EXERCISE INSTRUCTIONS
Repeat, please, only the lines from the top of the data down to the line with "The height and"; include both of those lines.

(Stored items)
────────
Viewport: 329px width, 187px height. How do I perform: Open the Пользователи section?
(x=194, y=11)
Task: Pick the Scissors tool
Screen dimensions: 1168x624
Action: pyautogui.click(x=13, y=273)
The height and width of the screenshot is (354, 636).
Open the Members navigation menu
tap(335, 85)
────────
FINAL ANSWER
Viewport: 329px width, 187px height. How do I perform: Open the Пользователи section?
(x=194, y=11)
Task: Pick the Scissors tool
Screen dimensions: 1168x624
Action: pyautogui.click(x=13, y=273)
The height and width of the screenshot is (354, 636).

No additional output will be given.